While Mexico has been the epicenter of the swine flu outbreak, health authorities expect the number of swine flu cases to rise in the southern hemisphere over the next months as the region heads into its winter season.
The number of cases in South America remain small compared to Mexico, where the health ministry has reported 80 deaths linked to swine flu and more than 4,000 confirmed infections from the virus.
But the flu's spread in South America is being watched closely by health experts who warn that the virus could fade during the northern hemisphere's summer but reconstitute itself as a more virulent strain during winter that could kill in far greater numbers than the present epidemic.
Chile's Institute of Public Health has confirmed 19 new cases of A(H1N1) in the country to bring the total to 74, the highest number in South America, while Peru registered four new cases for a total of 25 and Argentina's case rose by three, to five total.

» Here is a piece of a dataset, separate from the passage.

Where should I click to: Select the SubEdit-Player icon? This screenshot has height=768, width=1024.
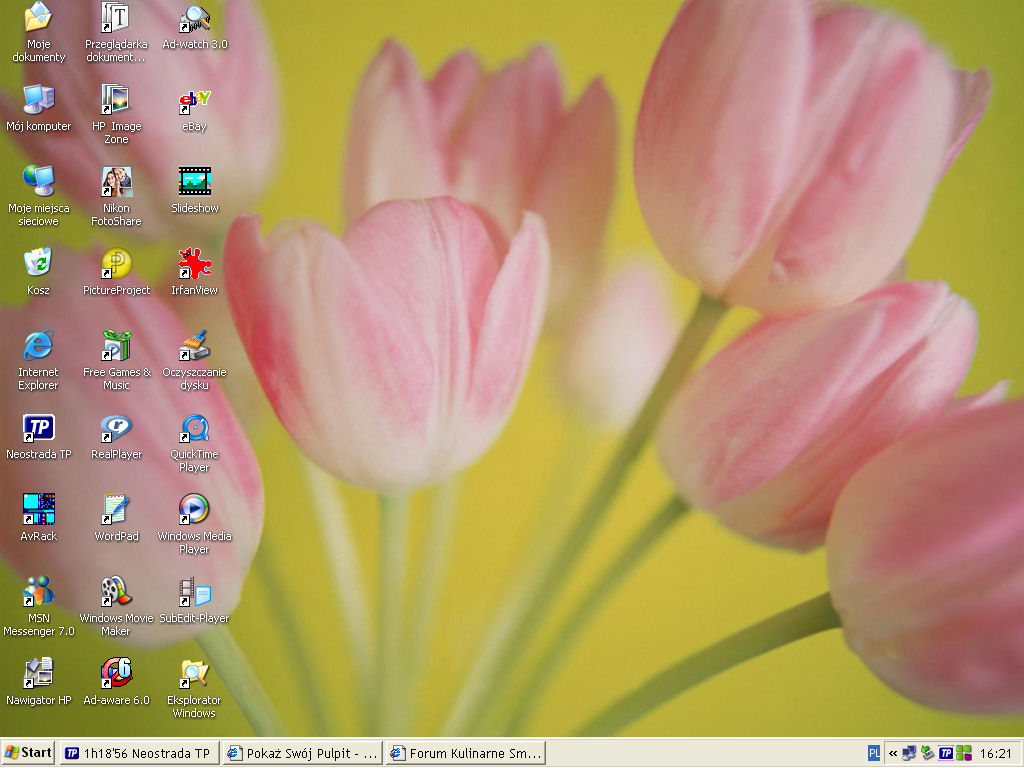194,592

"Today there are 19 new cases confirmed" in Chile, the institute attached to the health department said in a report.
Among the new cases was a 13-year-old girl in Rancagua, a small city near Santiago, and a 41-year-old man in Puerto Montt, a city in the south more than 900 kilometers (550 miles) from the capital, who came in contact with a man who visited Central America and is also under observation.

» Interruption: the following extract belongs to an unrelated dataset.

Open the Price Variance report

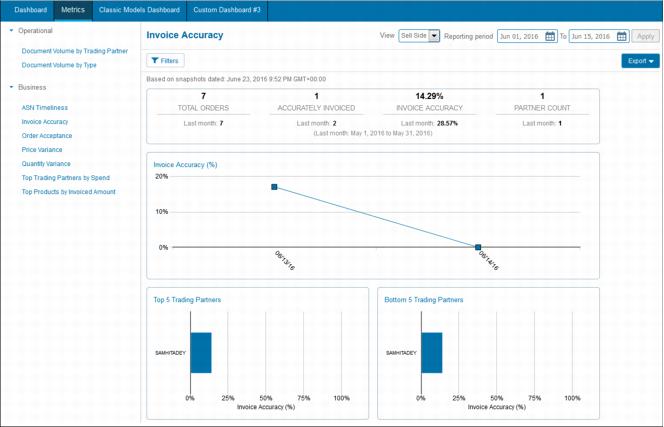point(42,150)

Some of the newly diagnosed had been passengers on a May 16 flight to Chile from the Dominican Republican via Panama, on which Chile's first two swine flu cases were recorded.
Most Chileans stricken with the virus were experiencing only mild flu-like symptoms and were expected to recover. There have been no deaths reported in South America.
In neighboring Peru, the health ministry said that among the new cases was a 13-year-old student who contracted the virus from an infected friend who had travelled to the Dominican Republic, and an eight-year-old girl in Arequipa who had come in contact with an infected resident of the southern city.
A 15-year-old Peruvian student who had travelled to Argentina also came down with swine flu, authorities said.
"All of those infected are under medical supervision, home isolation, and are receiving antiviral treatment and are recovering well," a statement from the health ministry said.
In Argentina, Health Minister Graciela Ocana said two of the three new cases were in people returning on flights on Friday from the United States.
The total number of A(H1N1) flu cases has surpassed 12,000 worldwide, with 87 deaths, including a woman in New York who died over the weekend, health officials there said.